*What this task involves*.
An exact repetition of the listing is required.

*Source material*.
★ ★ ★
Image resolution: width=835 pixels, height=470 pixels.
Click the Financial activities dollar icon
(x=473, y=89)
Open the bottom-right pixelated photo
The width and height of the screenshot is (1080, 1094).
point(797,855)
★ ★ ★
*Problem solution*.
Image resolution: width=835 pixels, height=470 pixels.
Click the Financial activities dollar icon
(x=473, y=89)
Open the bottom-right pixelated photo
The width and height of the screenshot is (1080, 1094).
point(797,855)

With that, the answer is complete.